Il peschereccio di legno ha il motore in avaria: si rischia un naufragio. A bordo ci sono 227 persone, tra cui 40 donne e 57 bambini, tutti siriani e palestinesi. Non molto distante un gommone con a bordo 96 africani subsahariani sta colando a picco. Il finale della storia questa volta è diverso. I 300 naufraghi sono stati salvati in due operazioni ravvicinate da Phoenix I, la prima imbarcazione di salvataggio finanziata interamente da privati. Appartiene al Migrant offshore aid station (Moas), la missione di salvataggio in mare finanziata da Regina e Christofer Catrambone, due imprenditori che dopo il naufrago di Lampedusa dello scorso 3 ottobre hanno deciso di impegnarsi per salvare le vite dei migranti.

Lei calabrese, lui americano, vivono a Malta da 7 anni, dove hanno costituito Tangiers group, un’agenzia che offre assicurazioni, aiuti in caso di emergenza e intelligence nelle zone più pericolose del mondo. Una volta recuperati, i naufraghi sono rimasti sulla Pheonix, un’imbarcazione di 40 metri, per circa 24 ore. L’equipaggio ha dato loro coperte, snack, acqua, un kit medico di primo soccorso. Per una ragazza diabetica è stato necessario chiamare un medico dalla Guardia costiera italiana, intervenuto per farle un’iniezione di insulina. Dopo i primi soccorsi, i naufraghi sono stati portati sulla nave San Giusto della Marina militare, che li ha portati a terra.

Certo, l’equipaggio della Phoenix I, in tutto 16 persone, tra cui due ex militari della marina maltese, non si aspettava che il primo salvataggio sarebbe stato così: finché a bordo ci sono tra i 60 e gli 80 migranti, la nave può concludere la missione e restare in mare. Con 300, deve rientrare in porto per rifornirsi di acqua, cibo, giubbotti di salvataggio, per sterilizzare l’ambiente. Salperà di nuovo venerdì 5 settembre e resterà in mare per altri 15-20 giorni per poi fermarsi per altri due. Così fino alla fine di ottobre, tempo per cui è prevista la missione.

“Tutti i nostri programmi sono indicativi: dipenderà dal mare e dal numero di persone che abbiamo a bordo”, spiega Regina Catrambone, la fondatrice di Moas. Per un mese di operazioni, serviranno 350 mila euro, che andranno per il pagamento degli stipendi dell’equipaggio, per il noleggio della flotta (oltre alla Phoenix ci sono due gommoni e due droni per individuare le “carrette del mare” in difficoltà) e per i costi di carburante. Affinché il Moas continui, serve che vada bene la raccolta fondi lanciata dal progetto, finora arrivata a circa 2 mila euro. Tra i donatori più generosi al momento c’è l’ong statunitense Medical Bridges.
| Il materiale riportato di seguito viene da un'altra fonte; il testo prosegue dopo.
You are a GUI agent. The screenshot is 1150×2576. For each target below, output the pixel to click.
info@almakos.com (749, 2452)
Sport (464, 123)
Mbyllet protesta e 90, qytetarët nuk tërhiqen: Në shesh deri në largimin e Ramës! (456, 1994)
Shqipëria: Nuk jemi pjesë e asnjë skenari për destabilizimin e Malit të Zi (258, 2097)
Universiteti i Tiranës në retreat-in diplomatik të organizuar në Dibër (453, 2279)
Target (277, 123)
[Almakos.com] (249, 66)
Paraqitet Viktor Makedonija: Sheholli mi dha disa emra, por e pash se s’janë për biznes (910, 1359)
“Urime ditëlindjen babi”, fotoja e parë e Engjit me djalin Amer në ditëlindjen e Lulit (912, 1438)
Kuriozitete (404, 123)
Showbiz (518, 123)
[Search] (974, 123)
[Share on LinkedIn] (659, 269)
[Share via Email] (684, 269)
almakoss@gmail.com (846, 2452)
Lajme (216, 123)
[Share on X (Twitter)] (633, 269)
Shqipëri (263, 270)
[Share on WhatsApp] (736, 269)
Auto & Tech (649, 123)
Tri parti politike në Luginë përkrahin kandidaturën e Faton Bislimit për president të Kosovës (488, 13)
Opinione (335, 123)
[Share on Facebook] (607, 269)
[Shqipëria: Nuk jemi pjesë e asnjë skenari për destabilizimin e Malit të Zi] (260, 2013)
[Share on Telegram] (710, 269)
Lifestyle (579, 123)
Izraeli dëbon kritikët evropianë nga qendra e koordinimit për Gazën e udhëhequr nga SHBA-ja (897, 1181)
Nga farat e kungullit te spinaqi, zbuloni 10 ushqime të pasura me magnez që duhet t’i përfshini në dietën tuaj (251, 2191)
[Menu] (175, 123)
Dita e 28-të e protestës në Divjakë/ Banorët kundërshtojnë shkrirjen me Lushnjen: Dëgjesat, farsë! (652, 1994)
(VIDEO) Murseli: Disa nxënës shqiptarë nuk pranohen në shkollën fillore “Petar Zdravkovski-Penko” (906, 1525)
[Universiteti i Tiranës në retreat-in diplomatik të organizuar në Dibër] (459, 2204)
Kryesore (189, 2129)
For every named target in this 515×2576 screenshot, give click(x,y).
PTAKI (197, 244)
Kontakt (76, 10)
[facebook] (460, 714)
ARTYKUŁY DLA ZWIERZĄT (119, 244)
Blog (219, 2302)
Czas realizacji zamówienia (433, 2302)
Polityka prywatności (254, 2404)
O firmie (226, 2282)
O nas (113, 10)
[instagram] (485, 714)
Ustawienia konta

“Avremmo potuto aspettare, raccogliere abbastanza soldi per coprire i costi e poi partire. Ma chissà quanto sarebbe servito. Invece abbiamo deciso di anteporre le vite dei migranti al denaro”, aggiunge Catrambone. Le difficoltà per prendere il mare sono state molte e non solo di natura economica. “Ci sono tanti modi per ostacolare: alcuni palesi, altri più nascosti”, continua Catrambone. Per capire a che cosa si riferisce Catrambone, basta guardare che bandiera batte Phoenix I: quella del Belize. “La burocrazia maltese ci avrebbe richiesto troppo tempo invece dovevamo partire subito”, commenta.

Nessuna competizione con Mare Nostrum o con le navi maltesi: “Siamo una missione d’appoggio”. E l’auspicio è che, qualunque decisione prenda l’Europa sulle missioni di pattugliamento dei confini, le navi in mare non manchino: “Più saremo maggiori saranno le possibilità d’intervenire”, conclude Catrambone.